• **O QUE SE PEDE**:
Responda, com base no trecho abaixo, às perguntas a seguir:
1. De que modo o império romano justificava sua dominação?
2. Segundo os estudos históricos recentes citados, onde surgiu a filosofia?
3. Que conhecimentos os reinados africanos já possuíam?

• **TRECHO PARA LEITURA**:

Uma Nova Visão do Mundo

Por Antonio Fernandes

O ensino de história é tosco.

Não digo isso para culpabilizar seu professor, o diretor ou a escola que você estuda ou estudou. Não é algo que você vá encontrar motivos baixos ou próximos, alguém pequeno à quem culpabilizar, não. Lembra-se quando disseram que o império romano justificava sua dominação dizendo-se evoluído e superior? Ou quando te ensinaram que fizeram a mesma coisa no neo-colonialismo, baseados em doutrinas darwinistas que catalogavam seres humanos numa linha evolutiva em que os negros animais eram inferiores e os louros rosas alemães superiores? Pois bem. O ensino histórico que você teve tem a mesma intenção: ocidentalista, baseado na história dos vencedores e dos grandes líderes. É tosco, tendencioso e nunca realmente produziu nada de bom.
Minha intenção nesse pequeno tratado não é a de dissecar todo o assunto, muito pelo contrário, é mostrar a você o quanto ainda há para ser aprendido, quantas maravilhas aconteceram na humanidade e quantas ideias erradas você vem reproduzindo ao longo desses anos todos.

África.

Você pensou em crianças passando fome? Se eu disser para ligar a palavra a história, você provavelmente pensará em seres humanos vivendo quase como macacos, com alguma espécie de língua tosca e estranha, cultuando deuses demoníacos e vivendo em... desertos? florestas? A maioria nem mesmo saberá que podem pensar em montanhas. (montanhas na África?)
Contudo, apesar de toda a má formação a respeito do tema, os estudos históricos recentes apontam que não, não foi a Grécia o berço da filosofia, mas sim a Índia e... pasmem, os reinados africanos que ali estiveram por volta do século VIII a.c. Esses reinados aliás, já tinham comércio, filosofia, conhecimento metalúrgico, militar e naval que lhes permitia, já naqueles tempos, estabelecer contato com os povos próximos. Esses reinados localizavam-se tanto acima do deserto do Saara, como você, por mais leigo que seja, não poderá deixar de observar o Egito, como vários deles viveram por toda a floresta tropical logo abaixo.

• **DADOS FORNECIDOS**:
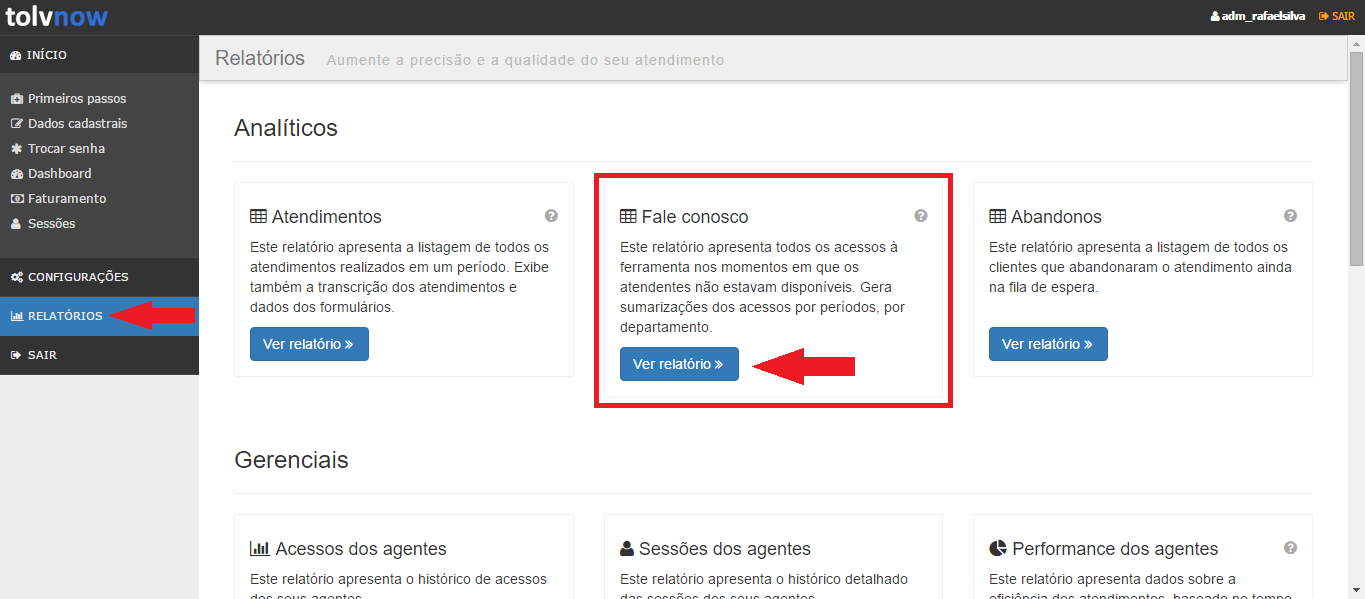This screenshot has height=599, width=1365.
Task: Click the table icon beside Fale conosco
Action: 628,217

--

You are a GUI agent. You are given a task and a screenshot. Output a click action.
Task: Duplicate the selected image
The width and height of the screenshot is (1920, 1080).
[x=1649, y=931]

...

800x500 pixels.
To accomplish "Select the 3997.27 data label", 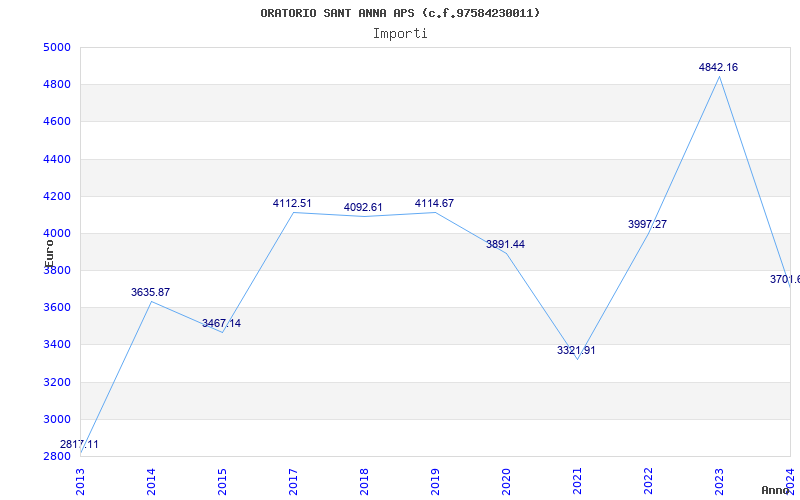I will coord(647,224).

• **A RESPOSTA**:
1. Dizendo-se evoluído e superior.
2. Na Índia e nos reinados africanos, e não na Grécia.
3. Comércio, filosofia e conhecimento metalúrgico, militar e naval.